• Your task:
Go line by line through the listing below and copy those that hold "from".

(Supplied material Opens)

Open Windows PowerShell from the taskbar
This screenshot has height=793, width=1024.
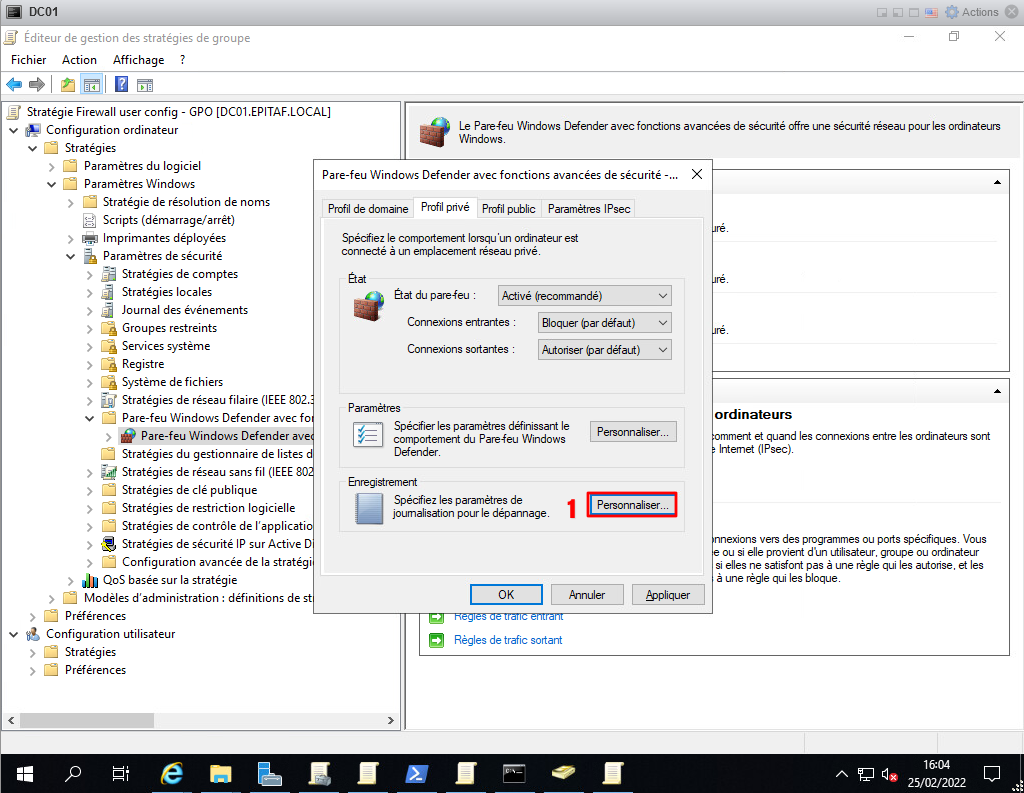point(417,773)
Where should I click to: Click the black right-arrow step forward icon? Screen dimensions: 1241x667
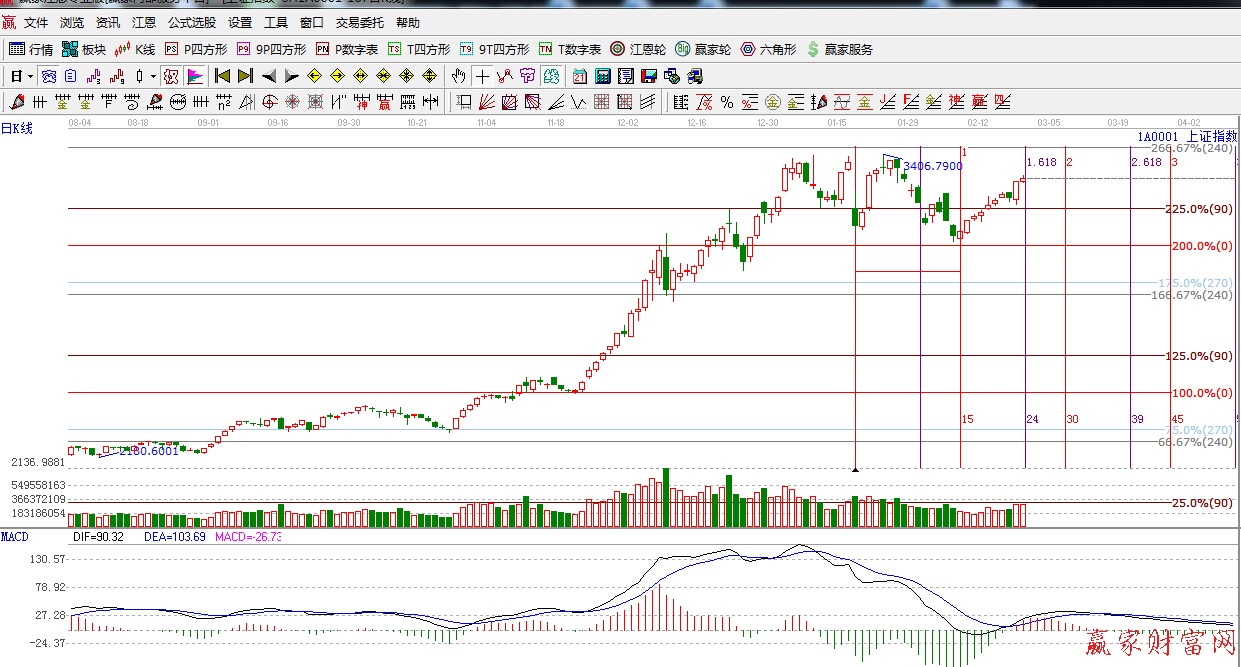tap(291, 76)
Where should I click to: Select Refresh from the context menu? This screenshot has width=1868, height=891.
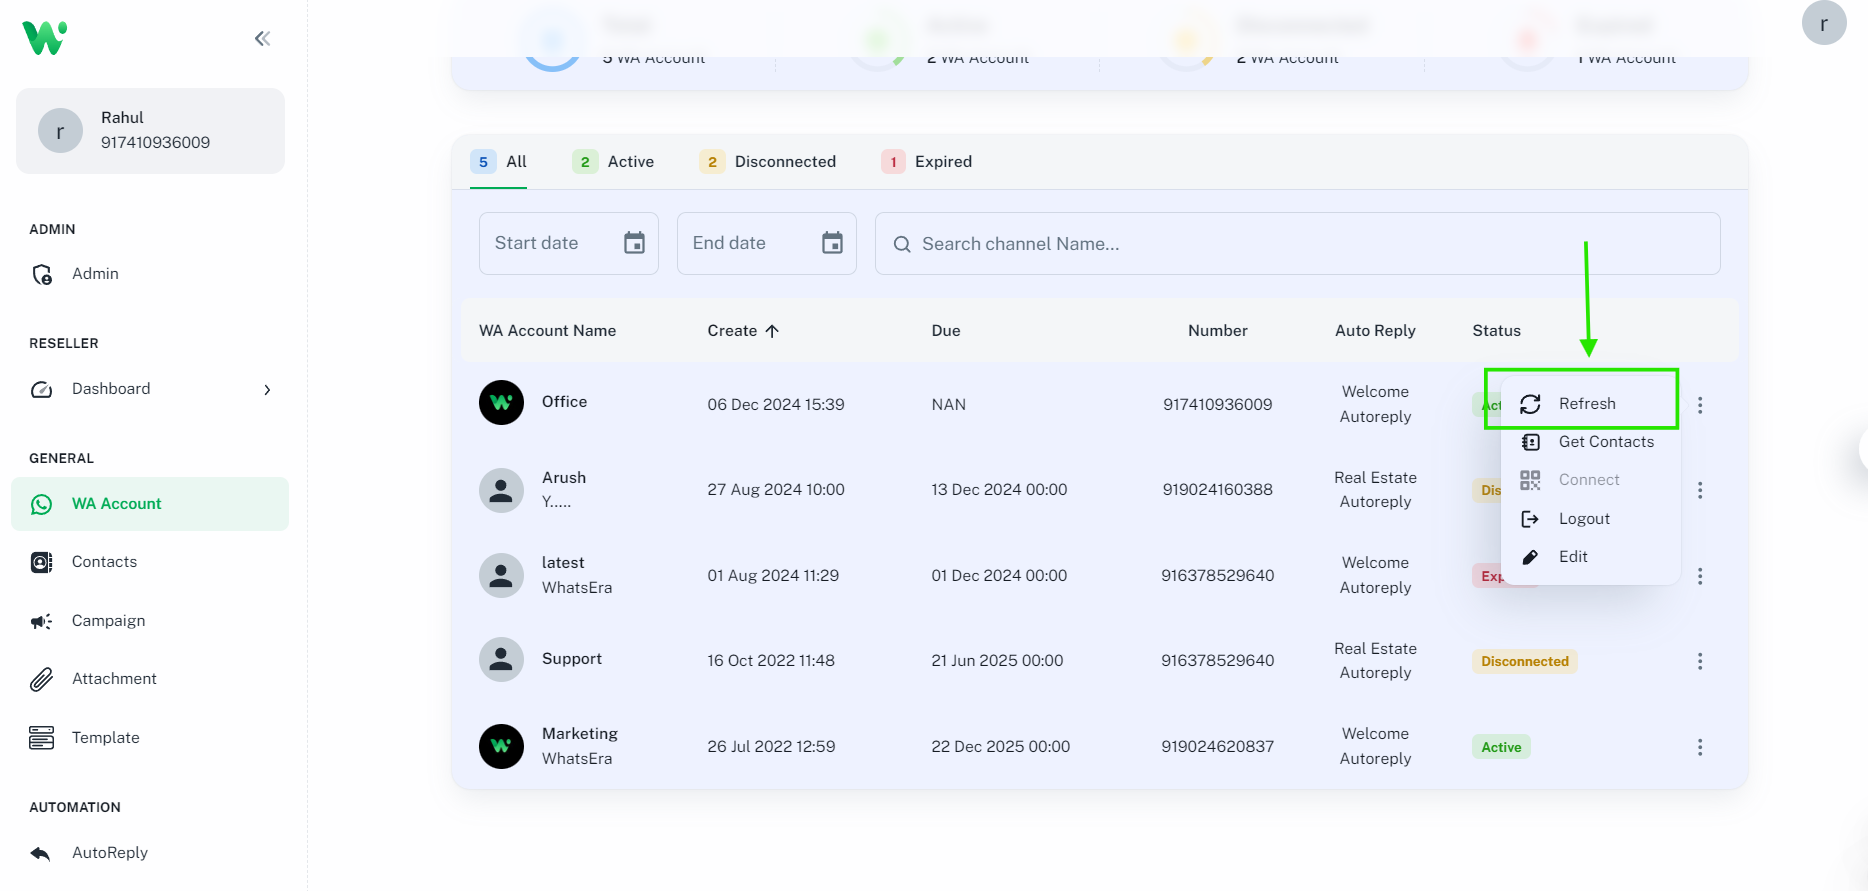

(Supplied material Closes)

• Output for this exercise:
Open Windows PowerShell from the taskbar
Where should I click to: Select Refresh from the context menu? This screenshot has width=1868, height=891.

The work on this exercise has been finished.